Hi Anton I already know this... but it's not working due to right problems...but my user is domain admin and I've given him all the ILM rights. It looks like there's a real issue in CM.. My scenario is the following : 1) Domain Admin is the initiator of the request and there's 1 approver 2) Domain Admin is the "Approve Enroll Request" list 3) Then the target user receives an OTP to finish the workflow Now, If I want to abort this request after Approval, it's impossible if I'm not connected as the target user. I need a solution please Regards Anthony

Hi Anthony, Unfortunately, once a request has been approved, only users with Execute permissions on that request can perform an Abandon. This can be verified by making a call to the PermissionOperations.AccessCheck function, i.e. PermissionOperations.AccessCheck(request, RequestPermission.Execute). You may want to try making the Abandon call in the context for the CM Service account; it may have permission to execute an Abandon on the request. If that doesn't work, short of hacking the CM database, you will not be able to abandon those requests. Note, if the policy is set up to allow an Enrollment Agent to execute the request, you would be able to Abandon the request as the target user or the enrollment agent. However, once a request has been issued, its security/permissions policy is set on the request according to the policy definition at the time of the request, so modifying a profile template policy to allow an enrollment agent after the request has been issued will not work. Cheers, MarcMarc Mac Donell, ILM MVP, VP Identity and Access Solutions, Avaleris Inc.

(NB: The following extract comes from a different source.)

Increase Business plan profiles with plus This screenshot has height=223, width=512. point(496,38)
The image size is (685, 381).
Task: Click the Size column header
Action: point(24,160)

This is a very interesting topic, especially when you compare the CM workflow engine to the FIM workflow engine. As a side note: This is the benefit of the ClmUtils class if you're using the CM MA. It will try to prevent dead requests before allowing a new one to get provisioned.CraigMartin Edgile, Inc. http://identitytrench.com

Hi Craig, It would be very nice to see a Windows Workflow Foundation engine, like the one in the FIM Service, built into the CM component. Unfortunately, that's not the case at the moment, so we're limited to CM's internal workflows. Hopefully, we'll see more flexibility in the future. In terms of ClmUtils class, I know the Create* request calls look for an existing Pending request and blocks if it finds one; in your experience, does the same behaviour occur with if a existing request is an Approved state? Cheers, Marc Marc Mac Donell, ILM MVP, VP Identity and Access Solutions, Avaleris Inc.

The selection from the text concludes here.